Correlation between Samples

GOODSAMPLES=SAMPLES %>% filter(sampleType == "sample");

XX=PEAKS %>% filter(sampleId %in% GOODSAMPLES$sampleId) %>% left_join(SAMPLES) %>% 
                     reshape2::dcast(.,groupId ~ niceNames,
                                     value.var = "peakAreaTop", 
                                     fun.aggregate = median,
                                     fill = 100)
## Joining, by = "sampleId"
for(col in 2:ncol(XX)) { XX[,col] = log2(XX[,col]); }
XXcor=cor(XX[,c(-1)],use = "complete.obs")
pheatmap::pheatmap(XXcor)

#referenceSample="water_01"
#reference=XX[,referenceSample];
#for(col in 2:ncol(XX)) { XX[,col] = log2(XX[,col]/(reference+10)) }
## plot heatmap  

UMAP Clustering of Metabolites

library("dbscan")
library("uwot")
## Loading required package: Matrix
## 
## Attaching package: 'Matrix'
## The following objects are masked from 'package:tidyr':
## 
##     expand, pack, unpack
#project compounds
Z.umap = uwot::umap(XX[,-1],n_neighbors = 2,min_dist = 0.03);
umap_layout = data.frame( groupId=XX[1], umap1=Z.umap[,1], umap2= Z.umap[,2]);

#cluster compounds
dbclust=hdbscan(Z.umap,minPts = 3)
umap_layout$umap_cluster= as.factor(dbclust$cluster)

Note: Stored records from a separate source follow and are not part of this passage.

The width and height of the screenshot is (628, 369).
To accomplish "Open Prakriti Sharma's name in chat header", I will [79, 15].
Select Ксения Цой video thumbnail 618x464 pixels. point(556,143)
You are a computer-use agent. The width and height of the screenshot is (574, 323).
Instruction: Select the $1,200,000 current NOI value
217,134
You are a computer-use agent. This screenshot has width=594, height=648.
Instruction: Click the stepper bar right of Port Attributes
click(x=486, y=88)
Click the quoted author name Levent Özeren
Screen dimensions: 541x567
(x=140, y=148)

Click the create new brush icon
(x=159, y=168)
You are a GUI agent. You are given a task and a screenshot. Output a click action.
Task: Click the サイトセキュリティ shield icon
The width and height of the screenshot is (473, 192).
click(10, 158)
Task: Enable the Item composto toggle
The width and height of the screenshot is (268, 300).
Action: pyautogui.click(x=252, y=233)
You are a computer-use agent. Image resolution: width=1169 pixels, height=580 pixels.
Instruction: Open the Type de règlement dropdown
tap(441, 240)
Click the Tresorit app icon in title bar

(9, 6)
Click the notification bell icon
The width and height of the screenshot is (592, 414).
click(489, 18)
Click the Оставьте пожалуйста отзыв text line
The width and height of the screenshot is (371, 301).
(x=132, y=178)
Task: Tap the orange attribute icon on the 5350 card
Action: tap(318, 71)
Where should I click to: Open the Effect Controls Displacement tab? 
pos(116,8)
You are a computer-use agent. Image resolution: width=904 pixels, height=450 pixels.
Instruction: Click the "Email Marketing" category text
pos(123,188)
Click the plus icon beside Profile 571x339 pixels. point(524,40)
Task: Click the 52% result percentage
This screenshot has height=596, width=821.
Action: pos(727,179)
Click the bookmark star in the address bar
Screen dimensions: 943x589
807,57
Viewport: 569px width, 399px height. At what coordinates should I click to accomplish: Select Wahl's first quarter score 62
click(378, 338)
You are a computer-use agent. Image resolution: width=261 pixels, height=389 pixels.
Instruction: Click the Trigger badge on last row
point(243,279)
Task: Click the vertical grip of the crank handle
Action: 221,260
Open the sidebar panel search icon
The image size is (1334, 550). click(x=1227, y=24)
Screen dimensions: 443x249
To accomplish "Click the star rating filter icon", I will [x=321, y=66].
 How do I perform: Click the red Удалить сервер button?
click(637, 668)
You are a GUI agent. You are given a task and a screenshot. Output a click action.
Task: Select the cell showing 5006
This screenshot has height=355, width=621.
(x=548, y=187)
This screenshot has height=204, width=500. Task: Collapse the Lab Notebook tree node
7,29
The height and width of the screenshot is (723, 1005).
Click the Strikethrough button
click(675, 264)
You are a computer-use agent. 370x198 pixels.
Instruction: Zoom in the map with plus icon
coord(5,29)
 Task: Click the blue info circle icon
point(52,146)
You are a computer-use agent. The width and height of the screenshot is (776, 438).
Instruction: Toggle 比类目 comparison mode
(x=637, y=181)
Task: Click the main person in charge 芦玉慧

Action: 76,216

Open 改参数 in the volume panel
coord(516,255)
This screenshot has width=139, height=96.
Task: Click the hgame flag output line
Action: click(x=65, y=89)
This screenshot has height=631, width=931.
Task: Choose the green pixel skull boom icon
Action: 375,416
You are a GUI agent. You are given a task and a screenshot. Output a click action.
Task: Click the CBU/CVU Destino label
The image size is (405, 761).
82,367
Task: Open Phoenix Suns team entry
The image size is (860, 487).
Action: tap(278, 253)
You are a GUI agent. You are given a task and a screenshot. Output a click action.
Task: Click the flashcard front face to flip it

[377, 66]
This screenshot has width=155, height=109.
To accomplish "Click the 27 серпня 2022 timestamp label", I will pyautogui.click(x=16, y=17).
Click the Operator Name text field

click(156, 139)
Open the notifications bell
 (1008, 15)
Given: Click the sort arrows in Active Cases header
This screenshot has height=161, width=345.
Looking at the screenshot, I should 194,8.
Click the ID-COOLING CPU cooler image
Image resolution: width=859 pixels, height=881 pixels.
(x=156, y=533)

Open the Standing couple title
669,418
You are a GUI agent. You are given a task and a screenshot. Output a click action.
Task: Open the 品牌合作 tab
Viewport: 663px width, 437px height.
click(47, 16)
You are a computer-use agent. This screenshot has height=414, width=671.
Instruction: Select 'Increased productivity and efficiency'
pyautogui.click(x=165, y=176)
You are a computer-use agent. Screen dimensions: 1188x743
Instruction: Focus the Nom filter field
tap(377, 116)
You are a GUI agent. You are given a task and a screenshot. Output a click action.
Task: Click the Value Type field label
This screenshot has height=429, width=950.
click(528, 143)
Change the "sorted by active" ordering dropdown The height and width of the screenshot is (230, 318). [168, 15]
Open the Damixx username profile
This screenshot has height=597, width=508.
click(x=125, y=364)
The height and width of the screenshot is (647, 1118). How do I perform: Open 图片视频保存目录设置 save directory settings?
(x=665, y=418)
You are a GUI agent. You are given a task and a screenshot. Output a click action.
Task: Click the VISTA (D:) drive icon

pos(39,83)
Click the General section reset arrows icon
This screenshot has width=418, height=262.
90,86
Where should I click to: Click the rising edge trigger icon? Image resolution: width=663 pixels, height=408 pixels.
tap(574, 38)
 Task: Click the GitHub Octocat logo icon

p0=ggplot(umap_layout, aes(umap1,umap2,color=umap_cluster)) + 
    geom_point(size=2) + theme_bw() + theme(legend.position = "none") +
    ggtitle("UMAP Projection")
print(p0)

complete_groups=PEAKS %>% left_join(SAMPLES) %>% 
  group_by(groupId,sampleSet) %>%
  summarise(nsamples=n(),
            log2intensity=mean(log2(peakAreaTop)),
            variance=sd(log2(peakAreaTop))) %>% 
  reshape2::dcast(.,groupId ~ sampleSet,
                                     value.var = "log2intensity", 
                                     fun.aggregate = max,
                                    fill=)
## Joining, by = "sampleId"
## `summarise()` has grouped output by 'groupId'. You can override using the
## `.groups` argument.
## Warning in .fun(.value[0], ...): no non-missing arguments to max; returning -Inf
ggplot(complete_groups,aes(y=water_spikein,x=blank)) + geom_point() +
  theme_bw(base_size = 14) +  scale_color_brewer(palette="Set1")